▸ **What you have to do**: Convert the part of the listing that opens with the line containing "Where should I" and closes with the line containing "coord(199,77)" into a JSON list of strings, one string per line, skipping blank lines and leaving out the pictures.

▸ **Given records**:

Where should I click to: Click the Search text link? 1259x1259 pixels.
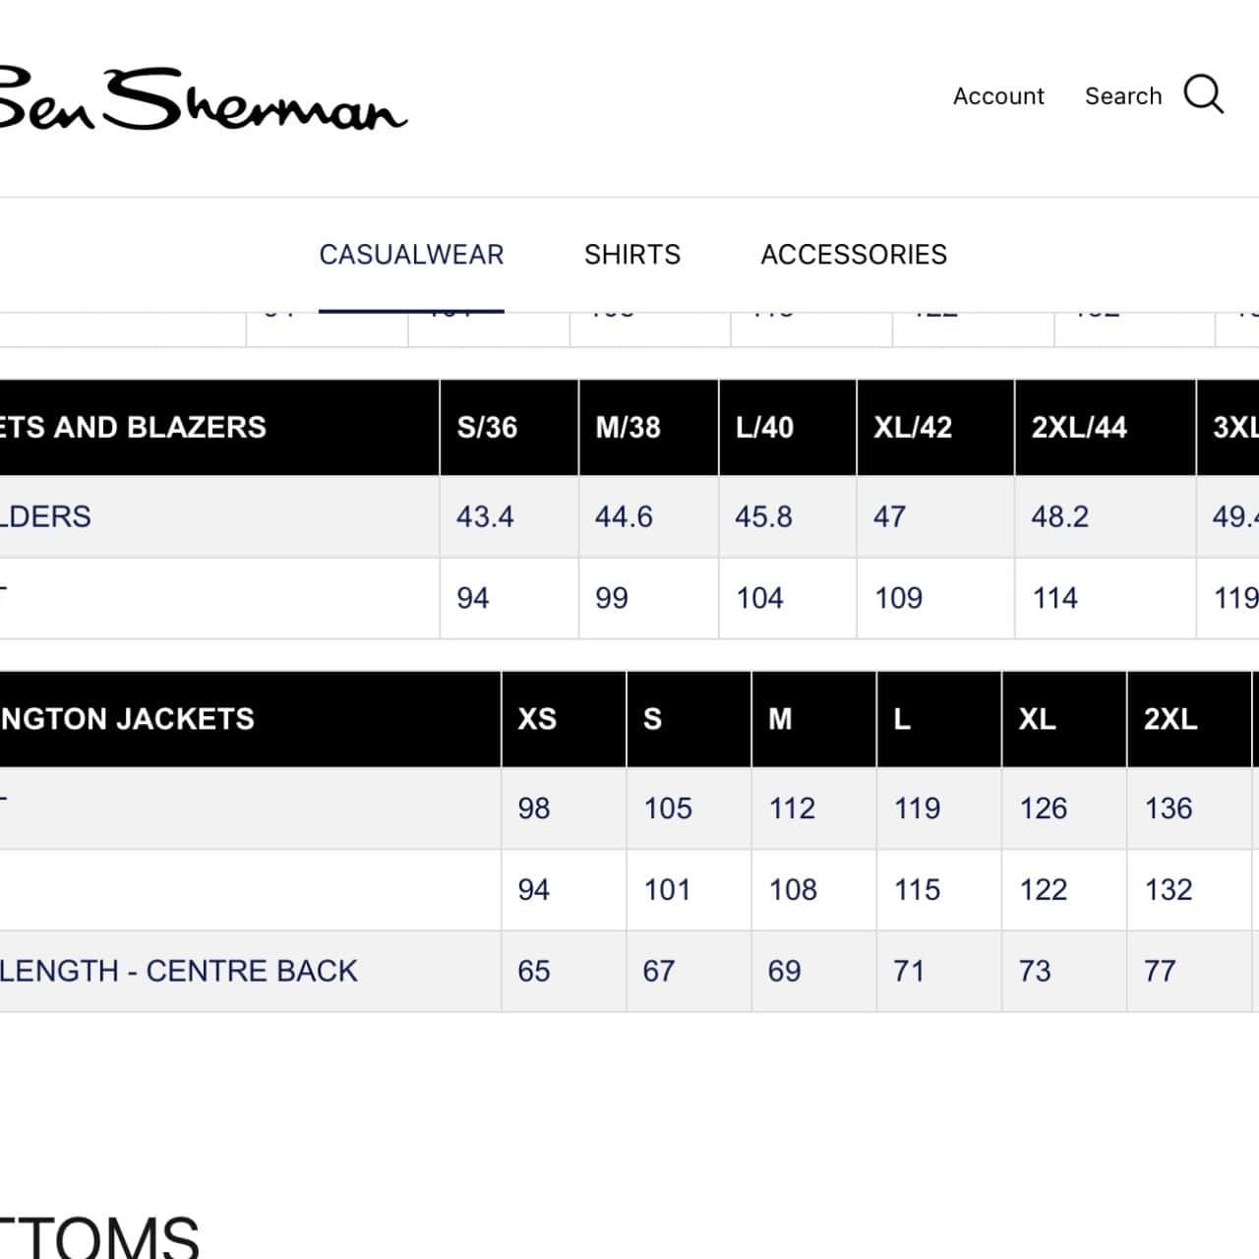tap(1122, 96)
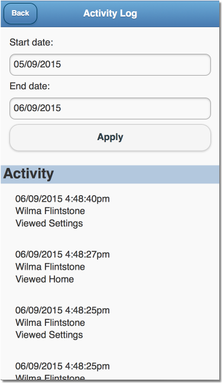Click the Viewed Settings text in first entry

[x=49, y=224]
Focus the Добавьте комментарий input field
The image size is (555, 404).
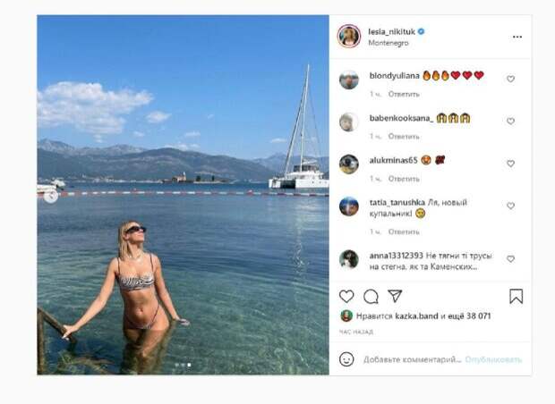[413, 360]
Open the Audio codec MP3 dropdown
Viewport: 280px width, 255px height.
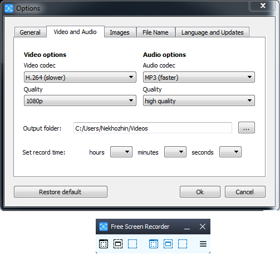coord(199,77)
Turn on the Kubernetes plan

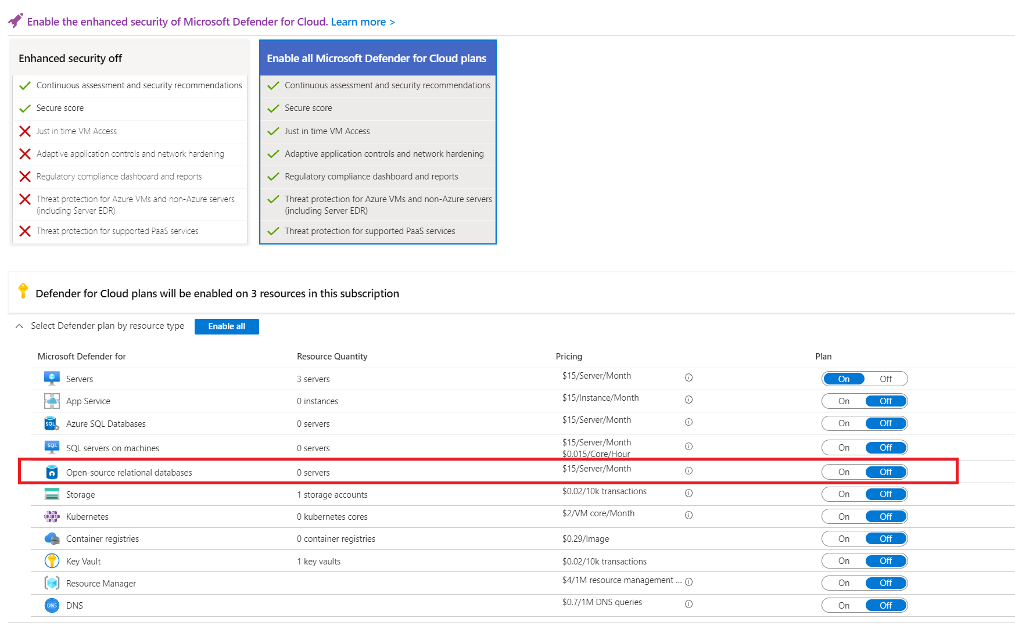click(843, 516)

==

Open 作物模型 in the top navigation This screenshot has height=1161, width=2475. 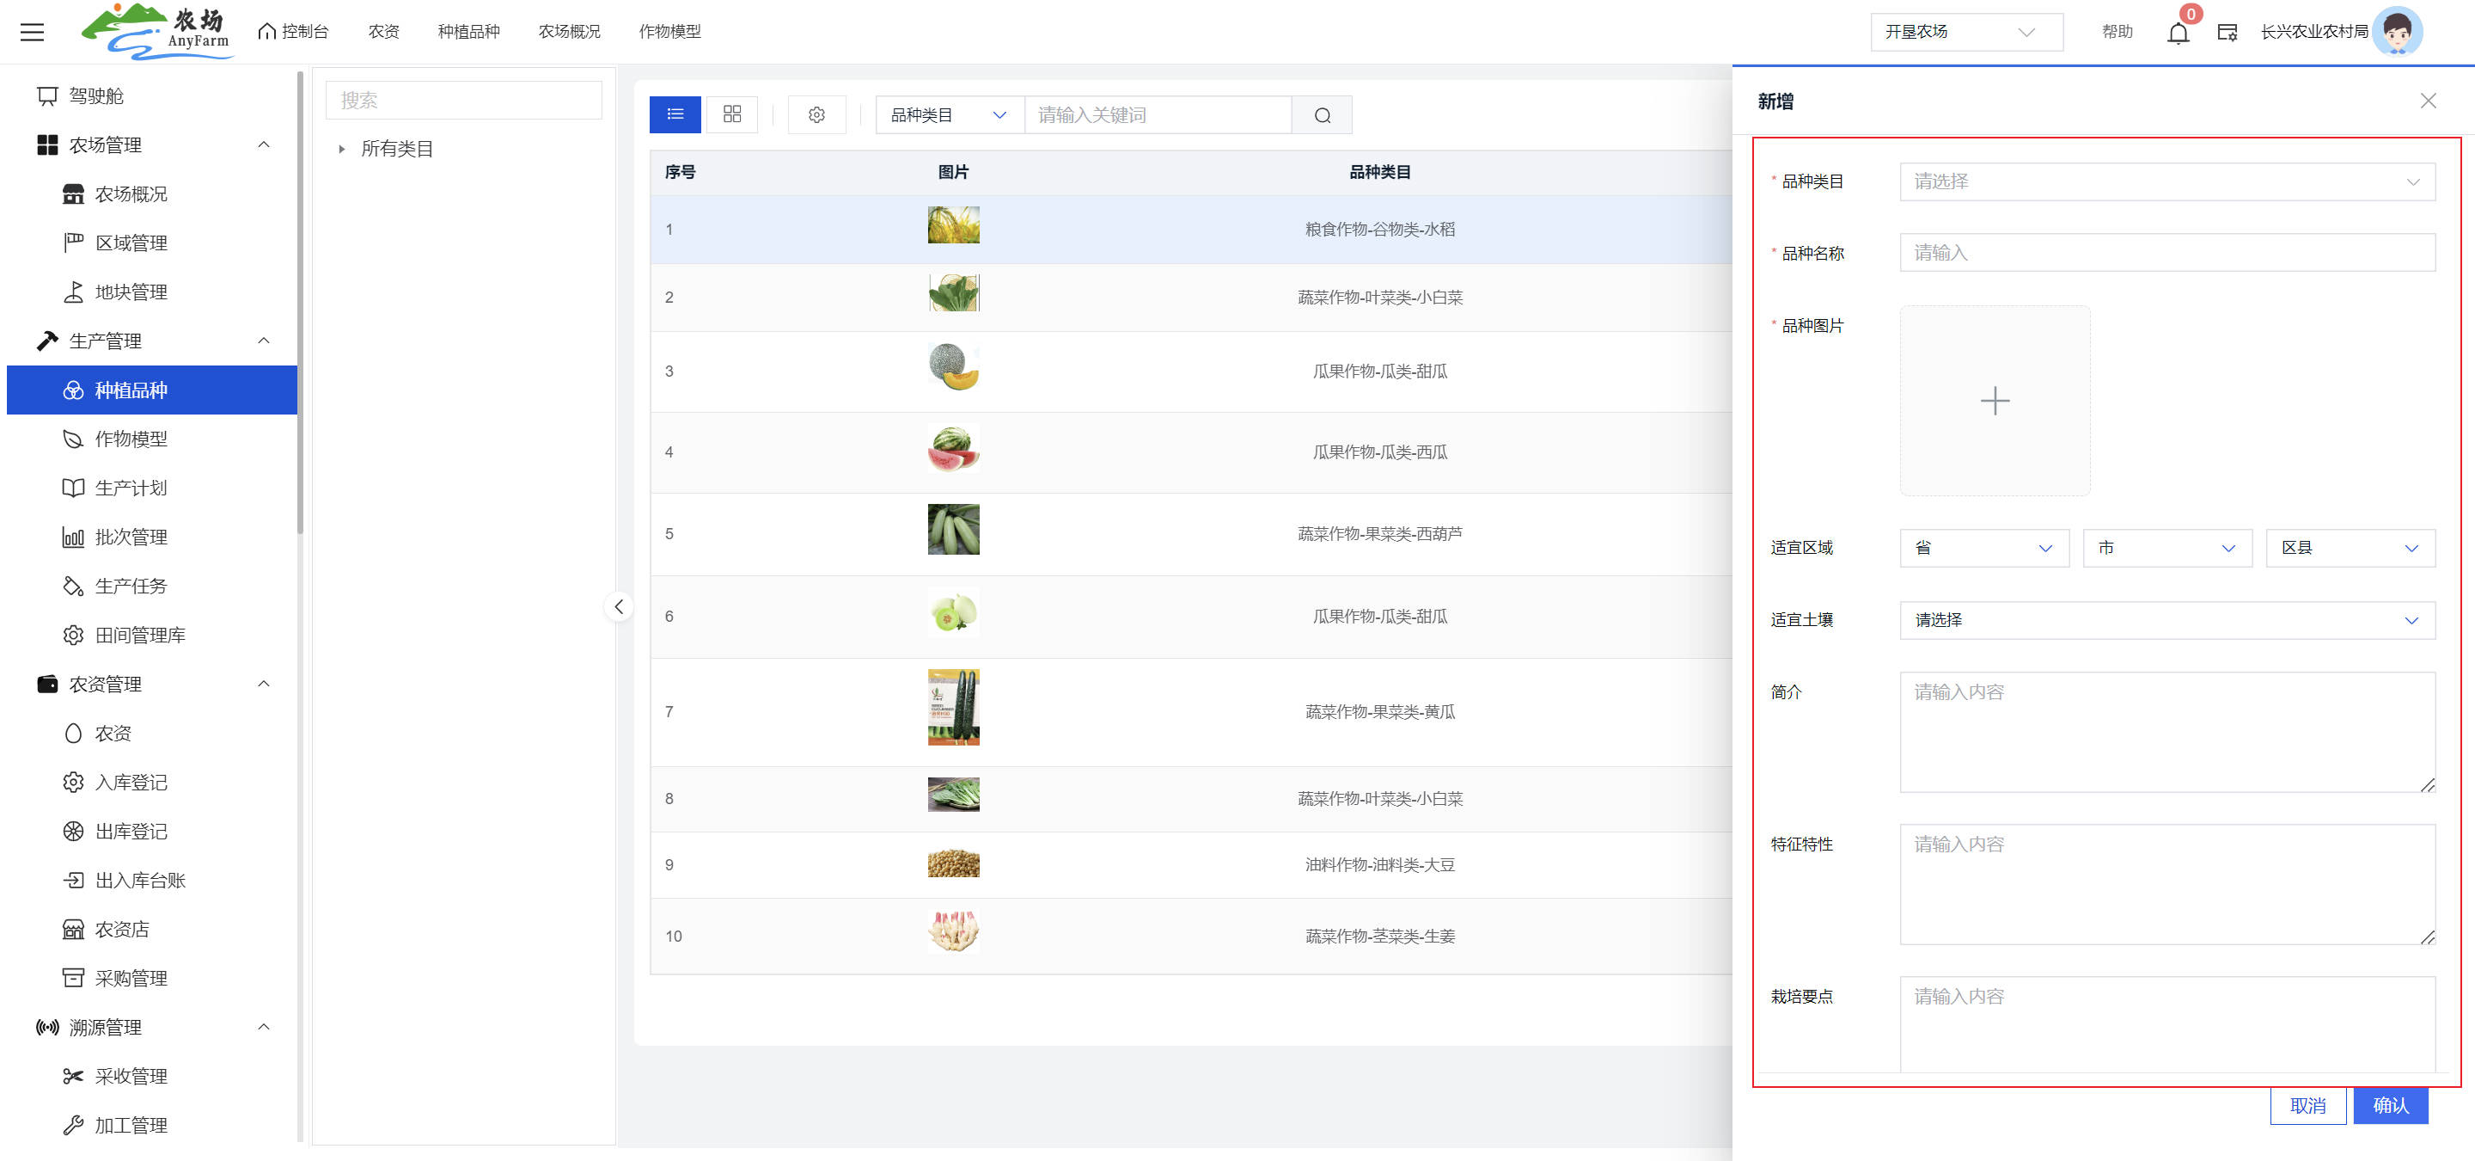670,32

* * *

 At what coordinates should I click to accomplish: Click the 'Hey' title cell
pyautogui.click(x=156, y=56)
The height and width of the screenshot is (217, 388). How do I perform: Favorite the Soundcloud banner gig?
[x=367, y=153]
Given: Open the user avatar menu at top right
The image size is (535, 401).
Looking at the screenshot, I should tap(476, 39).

▸ **Correct answer**:
[
  "Where should I click to: Click the Search text link? 1259x1259 pixels.",
  "tap(1122, 96)",
  "Click the Viewed Settings text in first entry",
  "[x=49, y=224]",
  "Focus the Добавьте комментарий input field",
  "The image size is (555, 404).",
  "[413, 360]",
  "Open the Audio codec MP3 dropdown",
  "Viewport: 280px width, 255px height.",
  "coord(199,77)"
]